§ Text block
++++++

Stellar kinematics provides the key to understanding the formation process and dynamical evolution of stellar systems .
Here , we present a kinematic study of the massive star-forming region W4 in the Cassiopeia OB6 association using the Gaia Data Release 2 and high-resolution optical spectra .
This star-forming region is composed of a core cluster ( IC 1805 ) and a stellar population distributed over 20 pc , which is a typical structural feature found in many OB associations .
According to a classical model , this structural feature can be understood in the context of the dynamical evolution of a star cluster .
The core-extended structure exhibits internally different kinematic properties .
Stars in the core have an almost isotropic motion , and they appear to reach virial equilibrium given their velocity dispersion ( 0.9 \pm 0.3 km s ^ { -1 } ) comparable to that in a virial state ( \sim 0.8 km s ^ { -1 } ) .

++++++

§ Material provided

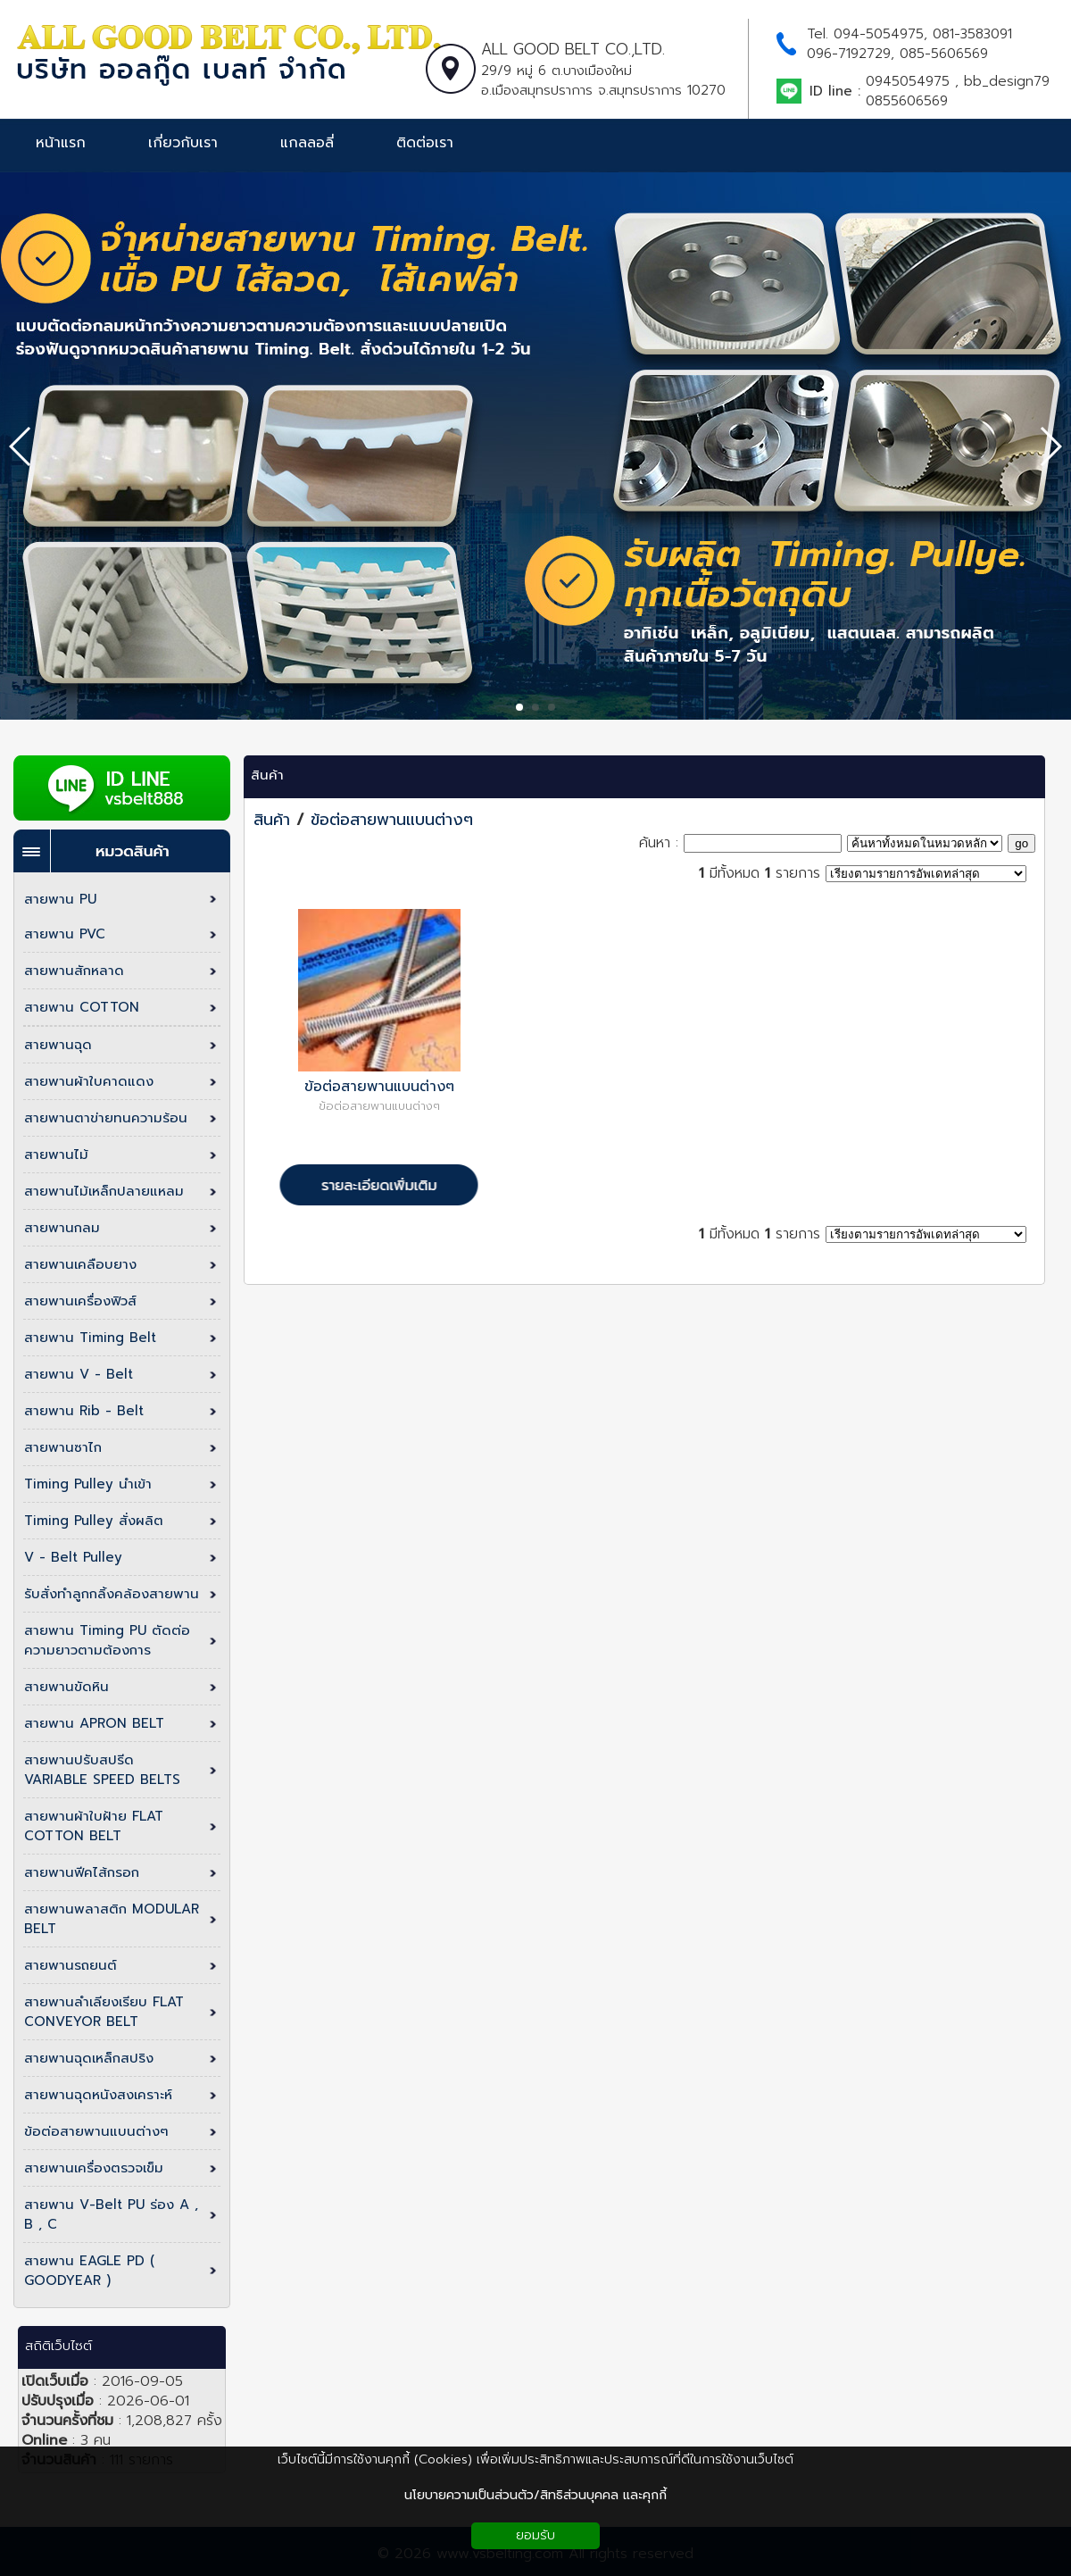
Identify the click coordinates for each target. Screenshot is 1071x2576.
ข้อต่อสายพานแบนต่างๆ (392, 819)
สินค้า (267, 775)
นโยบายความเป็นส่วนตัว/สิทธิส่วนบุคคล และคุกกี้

++++++

§ What you will do
Continue the abstract on stellar motions in the W4 star-forming region from where it stops.

§ Solved problem
On the other hand , the distributed population shows a clear pattern of radial expansion .
From the N -body simulation for the dynamical evolution of a model cluster in subvirial state , we reproduce the observed structure and kinematics of stars .
This model cluster experiences collapse for the first 2 Myr .
Some members begin to radially escape from the cluster after the initial collapse , eventually forming a distributed population .
The internal structure and kinematics of the model cluster appear similar to those of W4 .
Our results support the idea that the stellar population distributed over 20 pc in W4 originate from the dynamical evolution of IC 1805 .